**Passage shown:**

• • • •

The ultimate infographic

The world map is maybe the ultimate infographic, but have you ever thought of it that way? The Mercator projection is by far the most commonly used version and has come to define how we view the world. It was presented by European geographer and cartographer Gerardus Mercator in 1569 and it offers a skewed view of the world. The further away a country is from the equator, the more its size is inflated on the map. Some examples (from Wikipedia):

  • Greenland appears the same size as Africa, when in reality Africa’s area is 14 times greater.
  • Africa also appears to be roughly the same size as South America, when in reality Africa is more than 1.5 times as large.
  • Madagascar and the United Kingdom look about the same size, but Madagascar is twice as big as the UK.

In almost any other context, such disparities would be seen as a big #fail – say a child learning about graphs in school or a designer being commissioned by a newspaper to visualize some statistics – they would be sent back to the drawing board to come up with a visualization that was more accurate and less misleading. At the core of racism is the idea that people with darker skin are inferior to people with lighter skin. Inferiority is often linked to size or lack thereof. How would the world have been different, if the most common depiction of it showed the true size of Africa? How would this have affected society’s view of Africa and its global diaspora?

 

Gall-Peters projection, south-up (which half of the globe is defined as the north was also an arbitrary decision) – Daniel R. Strebe, CC BY-SA

 

What stories do you want to tell?

• • • •

**Input records:**

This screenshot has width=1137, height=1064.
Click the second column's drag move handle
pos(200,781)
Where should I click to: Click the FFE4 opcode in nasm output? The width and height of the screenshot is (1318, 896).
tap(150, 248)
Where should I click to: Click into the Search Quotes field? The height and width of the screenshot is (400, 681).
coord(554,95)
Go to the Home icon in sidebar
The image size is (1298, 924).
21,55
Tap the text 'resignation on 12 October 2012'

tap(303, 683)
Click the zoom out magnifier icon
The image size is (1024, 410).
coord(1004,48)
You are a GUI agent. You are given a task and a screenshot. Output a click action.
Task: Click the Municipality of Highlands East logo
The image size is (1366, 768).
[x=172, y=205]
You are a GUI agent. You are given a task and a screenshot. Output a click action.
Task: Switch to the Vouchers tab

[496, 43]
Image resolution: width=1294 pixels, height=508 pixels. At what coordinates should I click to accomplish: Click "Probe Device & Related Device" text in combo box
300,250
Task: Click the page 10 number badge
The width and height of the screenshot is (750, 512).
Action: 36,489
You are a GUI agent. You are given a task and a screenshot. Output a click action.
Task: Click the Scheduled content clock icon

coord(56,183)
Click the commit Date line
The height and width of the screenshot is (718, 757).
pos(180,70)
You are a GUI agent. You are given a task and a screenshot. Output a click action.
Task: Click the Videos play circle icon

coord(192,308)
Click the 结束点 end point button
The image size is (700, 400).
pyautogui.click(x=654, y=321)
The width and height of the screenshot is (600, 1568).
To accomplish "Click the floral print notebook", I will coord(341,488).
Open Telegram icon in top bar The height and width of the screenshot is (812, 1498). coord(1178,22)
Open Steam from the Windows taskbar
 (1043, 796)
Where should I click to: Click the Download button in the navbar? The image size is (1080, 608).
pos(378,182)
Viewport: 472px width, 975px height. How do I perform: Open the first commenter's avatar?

• • • •

**Required tasks:**
(a) Swap "Telegram" for "Signal" in the records from the line with "Task: Click the page 10 number badge" through the end of the records, and give back only those lines with everything else left as is.
(b) Pick up the passage on the world map as an infographic and continue it from its final sentence.
The world map passage and the records come from unrelated sources.

**Task-by-task answers:**
(a)
Task: Click the page 10 number badge
The width and height of the screenshot is (750, 512).
Action: 36,489
You are a GUI agent. You are given a task and a screenshot. Output a click action.
Task: Click the Scheduled content clock icon

coord(56,183)
Click the commit Date line
The height and width of the screenshot is (718, 757).
pos(180,70)
You are a GUI agent. You are given a task and a screenshot. Output a click action.
Task: Click the Videos play circle icon

coord(192,308)
Click the 结束点 end point button
The image size is (700, 400).
pyautogui.click(x=654, y=321)
The width and height of the screenshot is (600, 1568).
To accomplish "Click the floral print notebook", I will coord(341,488).
Open Signal icon in top bar The height and width of the screenshot is (812, 1498). coord(1178,22)
Open Steam from the Windows taskbar
 (1043, 796)
Where should I click to: Click the Download button in the navbar? The image size is (1080, 608).
pos(378,182)
Viewport: 472px width, 975px height. How do I perform: Open the first commenter's avatar?

(b)
Think about what stories you are telling or supporting with your work. Think about cliches and stereotypes and think about how you can use design to challenge them rather than reproduce them. Think about flipping the script on the mainstream narrative.

Writer, comedian, and commentator Baratunde Thurston leads the way when it comes to headlines in his talk: “How to deconstruct racism, one headline at a time”. Think about how a similar idea could be applied to your design discipline.

 


 

 

Racist by design

Hard-coded bias 

What happens when (un)conscious bias gets hard-coded into our tech? When photo processing became standardized and more widely available it was optimized to show white skin in, quite literally, a good light – to the detriment of other skin tones. The measure of whether a photo was exposed correctly was a picture of a white woman – a so-called “Shirley Card”. Kodak’s first multiracial Shirley Card was launched in 1995 but the racial bias built into photography was also transferred to digital imaging technology and our beloved filters. It was also transferred to AI facial recognition. In 2015, Google’s new photo-categorization software labeled Black people as gorillas and they were quick to apologize and promised a fix. It turns out that it was a quick rather than a holistic fix. Over two and a half years later WIRED investigated and concluded that “Gorillas”, “Monkey” and “Chimpanzee” were simply removed as possible search results – so that even if the software was fed a picture of a Gorilla it wouldn’t class it as such.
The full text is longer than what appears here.